* Prompt
The material below holds the lines to copy: from the one with "The height and" up to and including the one with "Screen dimensions: 800x500". Copy them exactly and skip the pictures.

* Data provided
###

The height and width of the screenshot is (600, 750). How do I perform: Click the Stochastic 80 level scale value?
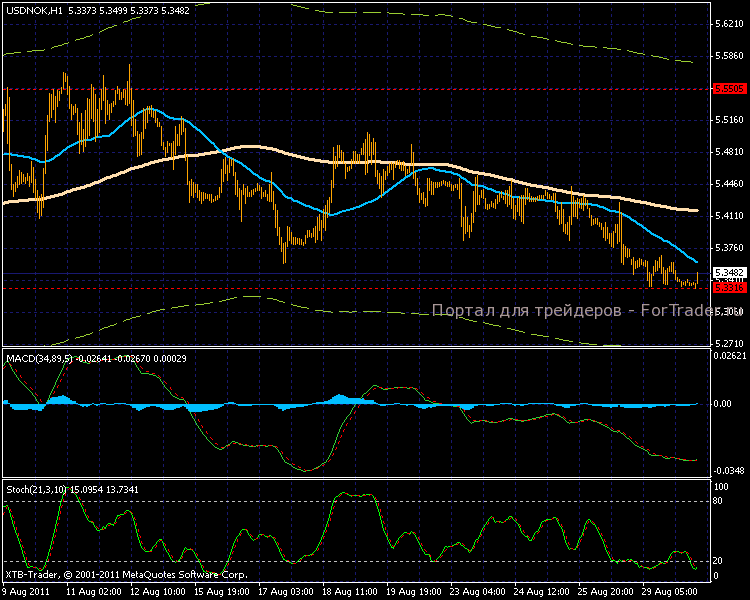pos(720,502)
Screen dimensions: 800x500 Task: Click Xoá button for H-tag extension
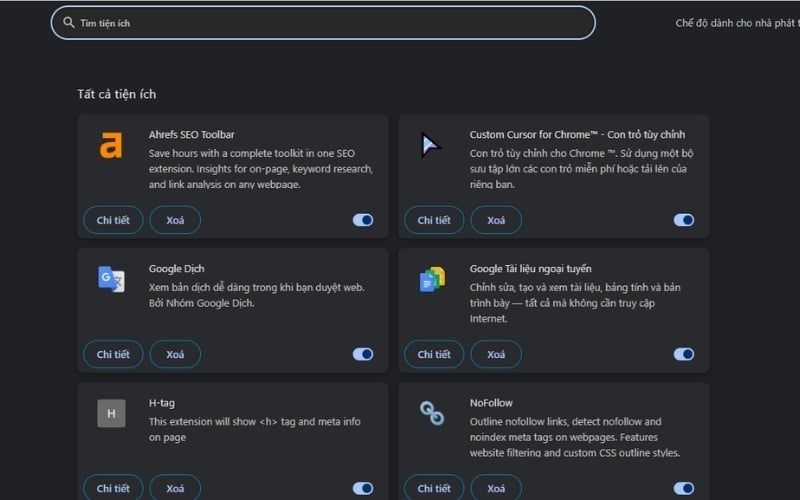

###

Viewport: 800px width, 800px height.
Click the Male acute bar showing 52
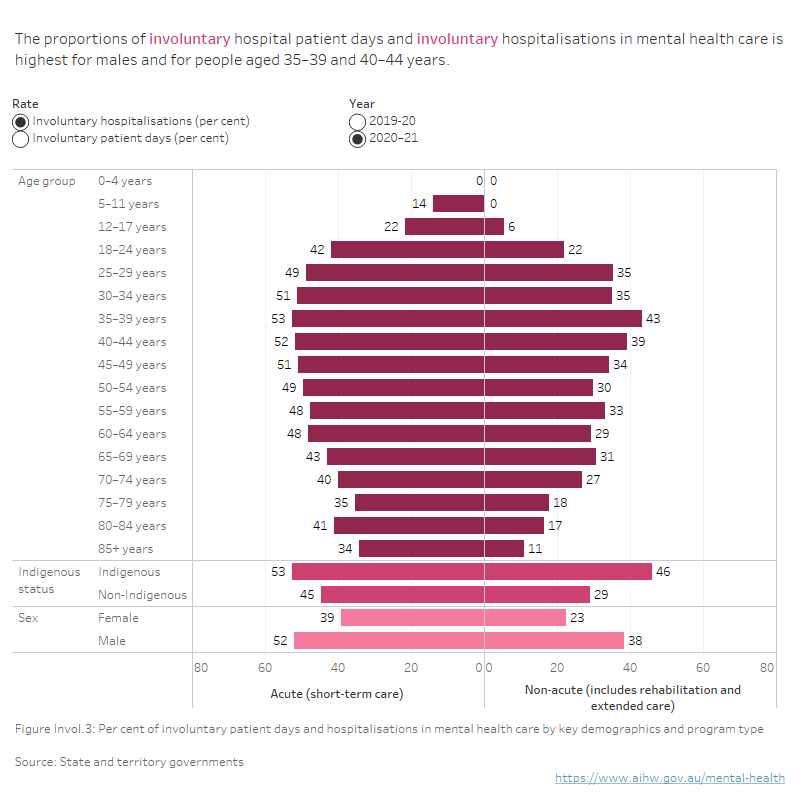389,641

###

* Answer
The height and width of the screenshot is (600, 750). How do I perform: Click the Stochastic 80 level scale value?
pos(720,502)
Screen dimensions: 800x500 Task: Click Xoá button for H-tag extension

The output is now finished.